[Start of section]

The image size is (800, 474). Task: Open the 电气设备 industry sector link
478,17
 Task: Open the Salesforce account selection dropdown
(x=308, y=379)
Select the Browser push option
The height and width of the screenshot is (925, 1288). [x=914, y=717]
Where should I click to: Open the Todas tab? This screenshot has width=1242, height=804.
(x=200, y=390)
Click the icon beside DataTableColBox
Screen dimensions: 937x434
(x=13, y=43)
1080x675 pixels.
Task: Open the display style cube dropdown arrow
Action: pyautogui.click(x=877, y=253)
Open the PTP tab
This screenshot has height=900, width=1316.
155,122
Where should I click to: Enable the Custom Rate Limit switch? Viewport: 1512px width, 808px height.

[End of section]

## [TASK BRIEF]
Exactly the lines from the one with "Select the Browser push option" through the final line of the entries are to be returned, both ends included.

## [RESPONSE]
Select the Browser push option
The height and width of the screenshot is (925, 1288). [x=914, y=717]
Where should I click to: Open the Todas tab? This screenshot has width=1242, height=804.
(x=200, y=390)
Click the icon beside DataTableColBox
Screen dimensions: 937x434
(x=13, y=43)
1080x675 pixels.
Task: Open the display style cube dropdown arrow
Action: pyautogui.click(x=877, y=253)
Open the PTP tab
This screenshot has height=900, width=1316.
155,122
Where should I click to: Enable the Custom Rate Limit switch? Viewport: 1512px width, 808px height.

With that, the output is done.